CHARLOTTE, NC (WBTV) - There's a change coming to policing in extraterritorial jurisdictions (ETJ) in Mecklenburg County.

For years, county commissioners paid the City of Charlotte $18 million a year to provide that police service but commissioners voted to end the contract with Charlotte Mecklenburg Police next summer.

County Manager Dena Diorio says the county has been discussing the issue with the respective towns and city.

County officials say Huntersville and Cornelius have decided to go in a different direction and have the county pay them to handle police services to areas just outside their respective towns.

Pineville Police say they're prepared to take over coverage of areas outside their town limits but if the Sheriff Office is awarded the contract, then Pineville would provide dispatch service for the Sheriff's Office.

Now commissioners have to decide to which agency to contract to police the ETJ's of Mint Hill, Davidson, and Charlotte.

It would take effect the fiscal year 2019.

Mecklenburg County Sheriff Office gave commissioners a proposal for year one of $21.1M which includes a $9.6M capital advance and $11.5M operating cost to provide police services for those areas.The cost would drop to $11.5M after that.

During a special meeting Tuesday afternoon, commissioners debated whether to go with the Sheriff's Office or discuss a contract extension with CMPD.

Manager Diorio says CMPD wants a five-year deal with extensions.

CMPD is asking for $14M for the first year, which would be the fiscal year 2019. There would be other costs depending on growth in the county.

Some commissioners expressed concerned that CMPD will take the money and put officers in Charlotte trouble spots but not in the extraterritorial jurisdictions. Residents in ETJ's have complained about slow response times.

Manager Diorio says CMPD explained their approach.

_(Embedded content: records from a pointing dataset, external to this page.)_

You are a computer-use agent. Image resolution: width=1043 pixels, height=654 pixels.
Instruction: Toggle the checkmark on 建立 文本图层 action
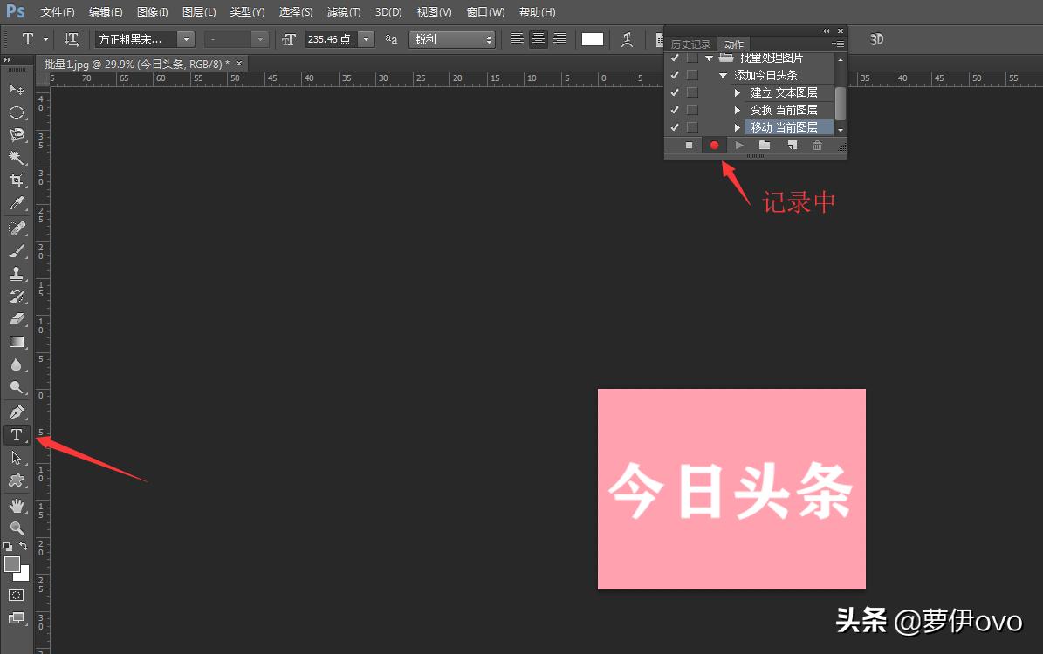[674, 92]

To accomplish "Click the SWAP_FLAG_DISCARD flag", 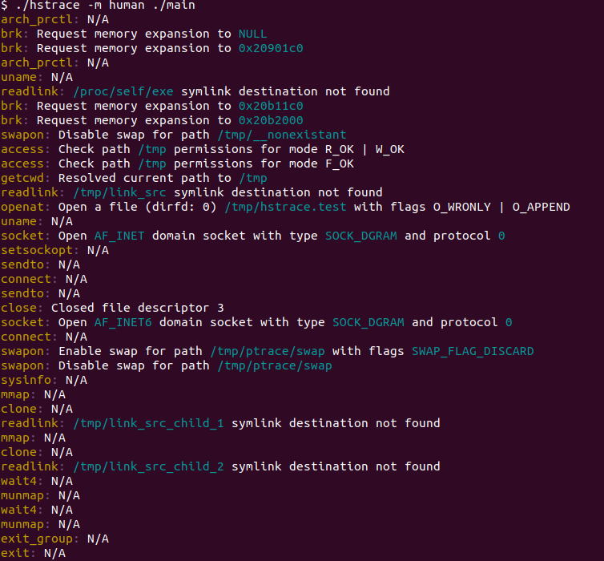I will point(472,351).
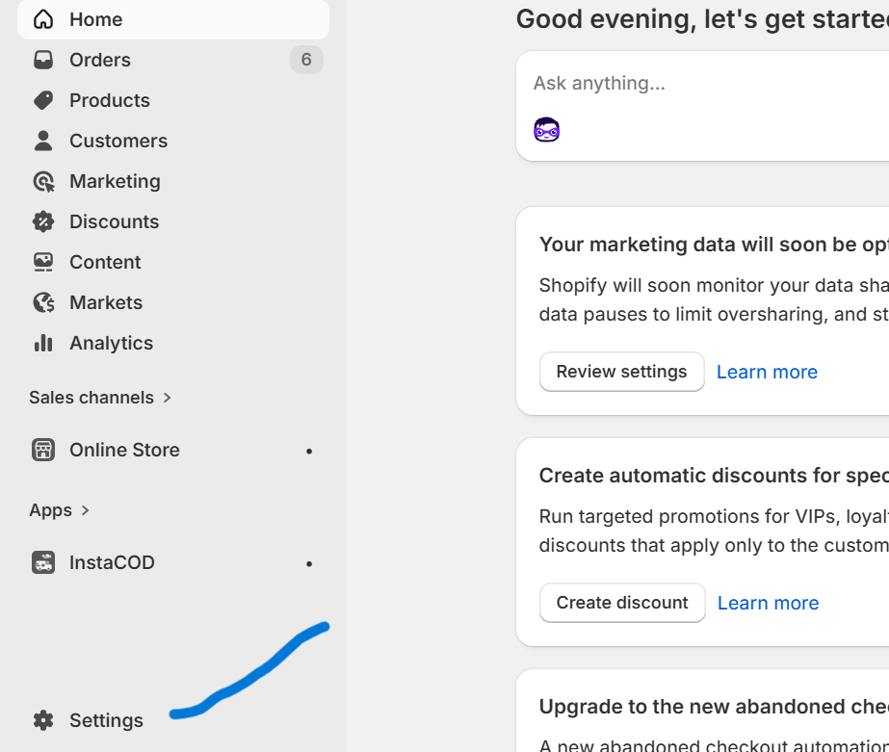Image resolution: width=889 pixels, height=752 pixels.
Task: Click the Home house icon
Action: pos(43,19)
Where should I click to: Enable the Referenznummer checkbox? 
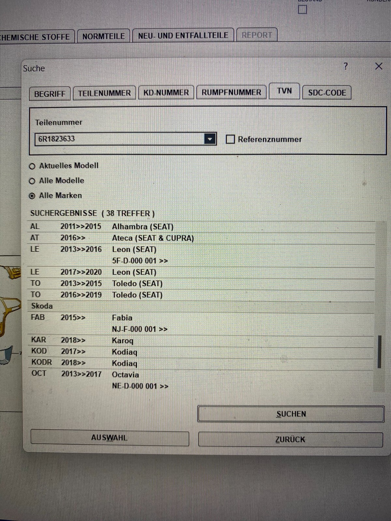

"I understand their perspective that they're going to put their resources where their hot spots are and that by doing that that keeps the rest of the area safe," Diorio told commissioners. "So I understand where they are in terms of how that works but we still want to understand what we're getting for the money that we pay."

Commissioner Bill James still maintained his reservations about CMPD.

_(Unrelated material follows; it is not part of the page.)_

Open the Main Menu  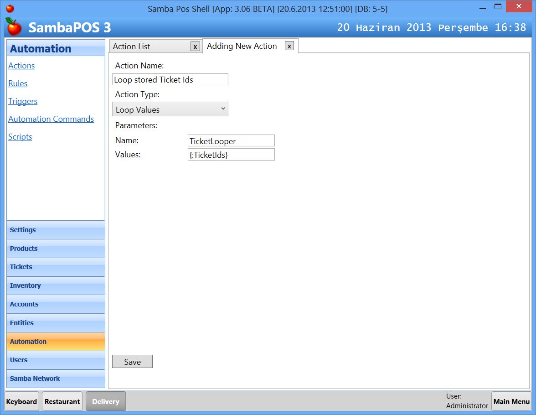coord(511,401)
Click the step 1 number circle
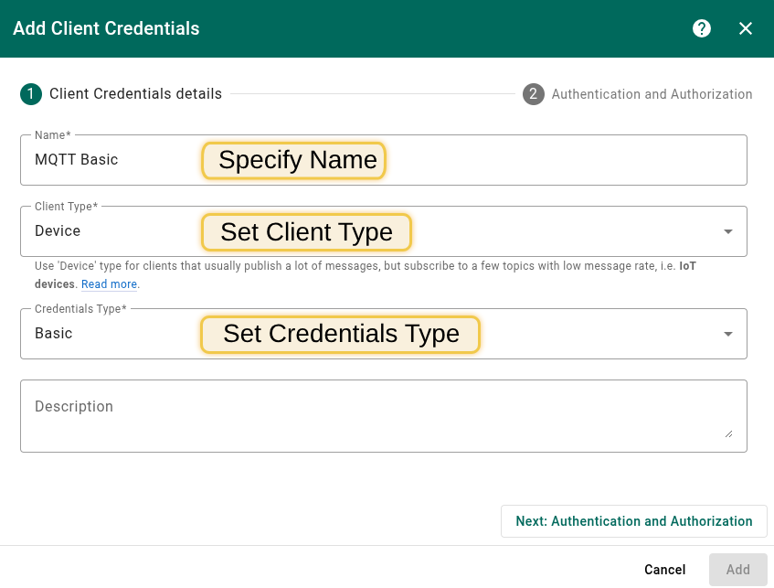 [31, 94]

"Charlotte has been charging  - I think most people would agree that they've been charging a fairly exorbitant rate considering the services they provide out in the hinterlands," James said.

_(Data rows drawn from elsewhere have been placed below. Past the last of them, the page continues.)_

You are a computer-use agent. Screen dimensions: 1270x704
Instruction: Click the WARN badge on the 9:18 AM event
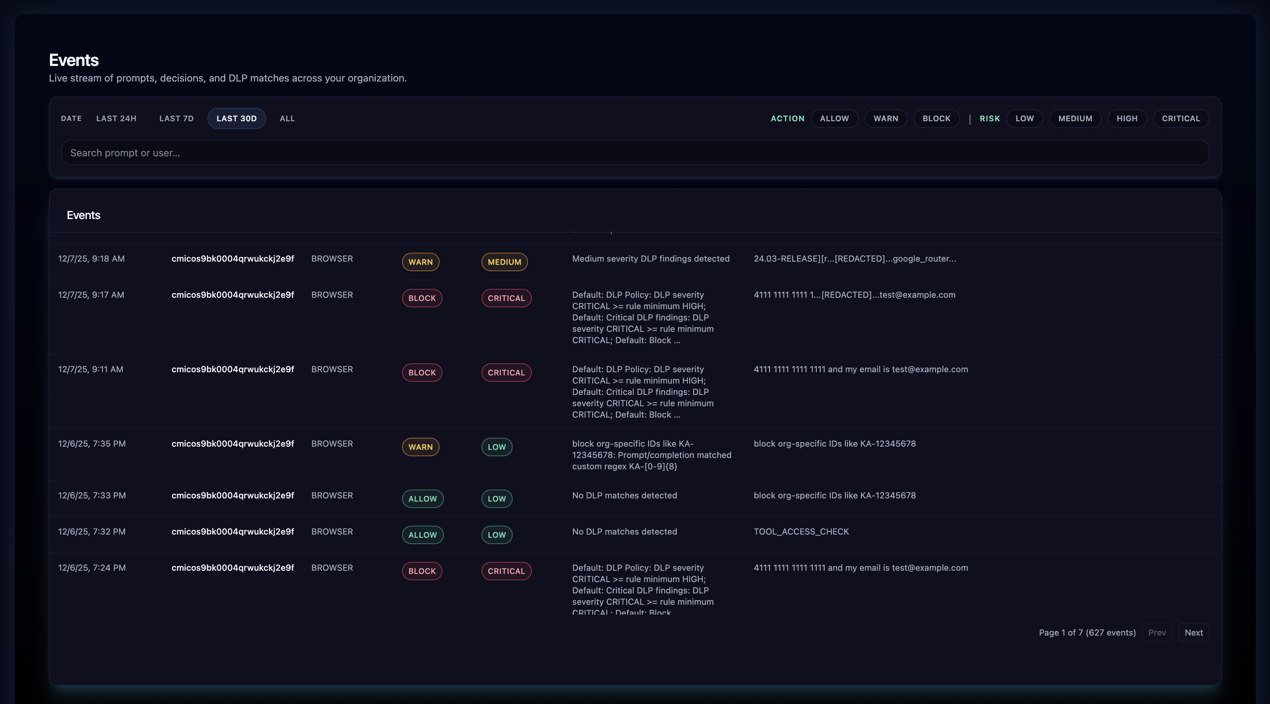(421, 262)
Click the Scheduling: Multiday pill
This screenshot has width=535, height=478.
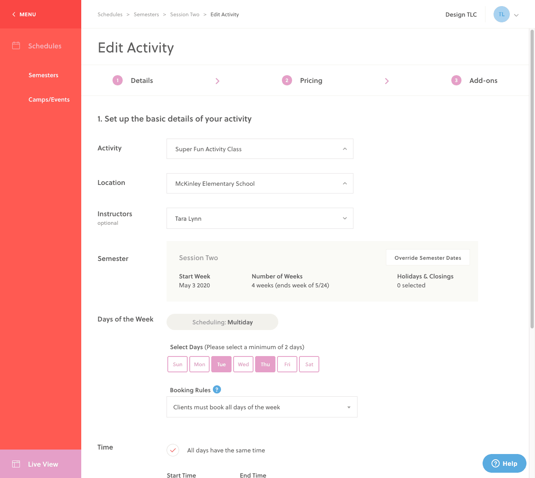pyautogui.click(x=222, y=322)
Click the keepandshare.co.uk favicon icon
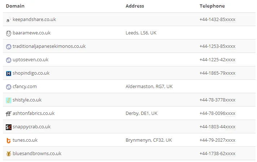 (x=9, y=20)
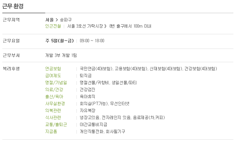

Commissioner Trevor Fuller said he's worried that the issue of public safety is getting lost in the debate over money.

Fuller said it's a "dangerous world" and that it's expensive for departments to train officers and acquire resources to maintain a strong police department.

"Let's stop talking about this – you know Charlotte is somehow robbing other parts of the community. I don't think that true, especially at a time when we're living in a county that is segregated by income and race," an animated Fuller said. "Let's talk about how we can provide for all of our community. My concern is that we are running out of options."

The Sheriff's office told commissioners they need an answer very soon whether the Sheriff should start planning to take over policing.